Qui n’est pas plus long que le précédent.


Il était à peu près l’heure de la comédie, ma maîtresse me dit de la suivre avec Laure au théâtre. Nous entrâmes dans sa loge, où elle ôta son habit de ville, et en prit un autre plus magnifique pour paraître sur la scène. Quand le spectacle commença, Laure me conduisit et se plaça près de moi dans un endroit d’où je pouvais voir et entendre parfaitement bien les acteurs. Ils me déplurent pour la plupart, à cause sans doute que don Pompeyo m’avait prévenu contre eux. On ne laissait pas d’en applaudir plusieurs, et quelques-uns de ceux-là me firent souvenir de la fable du cochon.

Laure m’apprenait le nom des comédiens et des comédiennes à mesure qu’ils s’offraient à nos yeux. Elle ne se contentait pas de les nommer ; la médisante en faisait de jolis portraits ! Celui-ci, disait-elle, a le cerveau creux ; celui-là est un insolent.
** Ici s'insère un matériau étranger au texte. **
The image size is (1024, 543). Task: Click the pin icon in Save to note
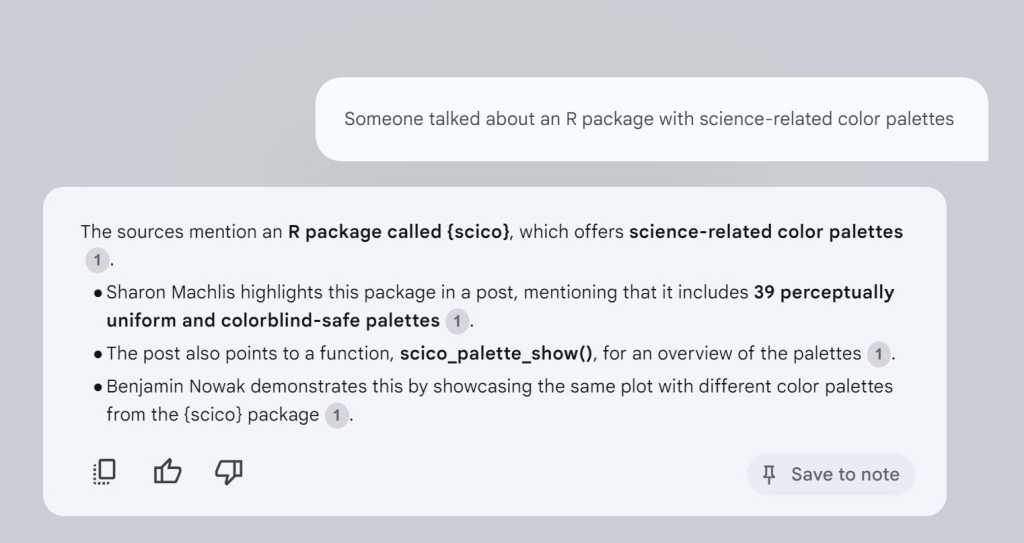point(769,474)
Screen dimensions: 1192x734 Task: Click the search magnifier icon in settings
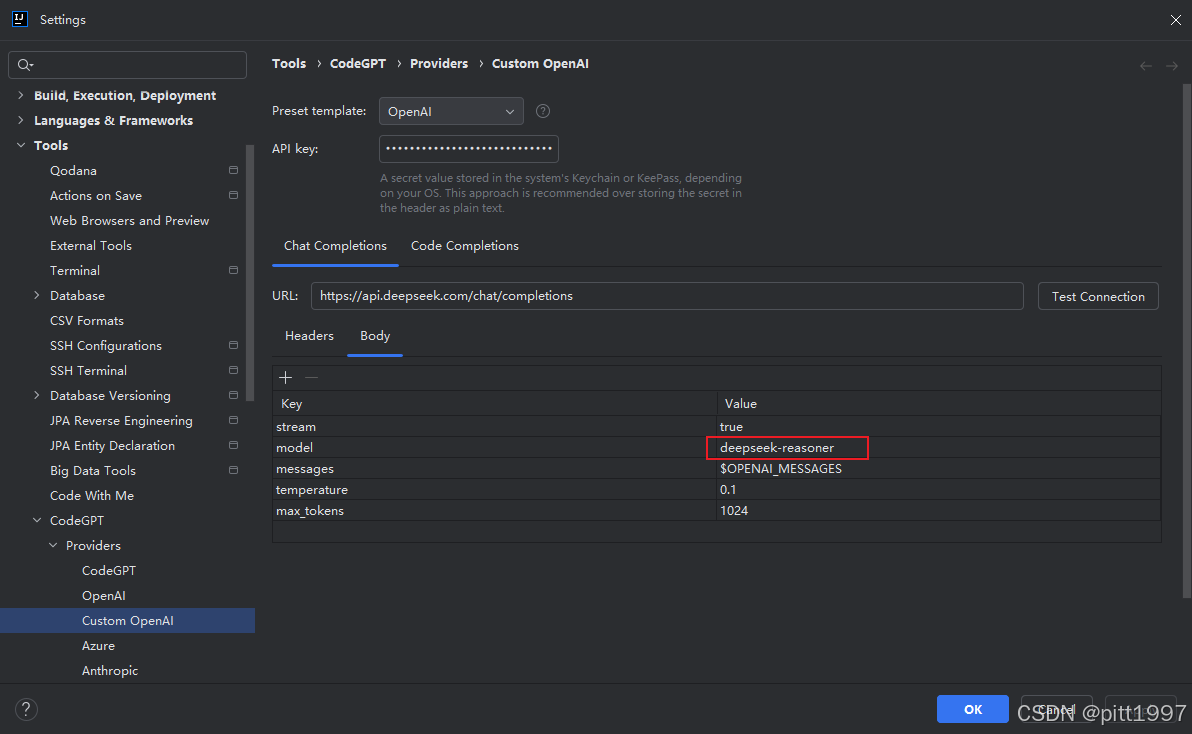(x=25, y=65)
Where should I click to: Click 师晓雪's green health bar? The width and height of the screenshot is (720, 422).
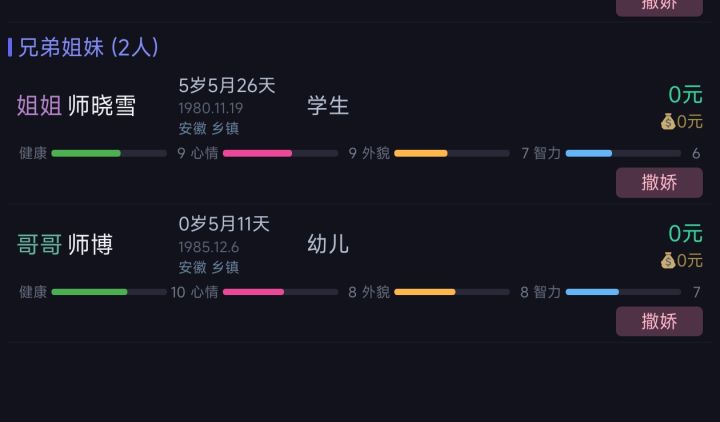point(109,153)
Cette mignonne que vous voyez, et qui a l’air plus libre que gracieux, s’appelle Rosarda : mauvaise acquisition pour la compagnie ! on devrait mettre cela dans la troupe qu’on lève par ordre du vice-roi de la Nouvelle-Espagne, et qu’on va faire incessamment partir pour l’Amérique. Regardez bien cet astre lumineux qui s’avance, ce beau soleil couchant : c’est Casilda. Si, depuis qu’elle a des amants, elle avait exigé de chacun d’eux une pierre de taille pour en bâtir une pyramide, comme fit autrefois une princesse d’Égypte, elle en pourrait faire élever une qui irait jusqu’au troisième ciel ! Enfin Laure déchira tout le monde par des médisances. Ah ! la méchante langue ! Elle n’épargna pas même sa maîtresse.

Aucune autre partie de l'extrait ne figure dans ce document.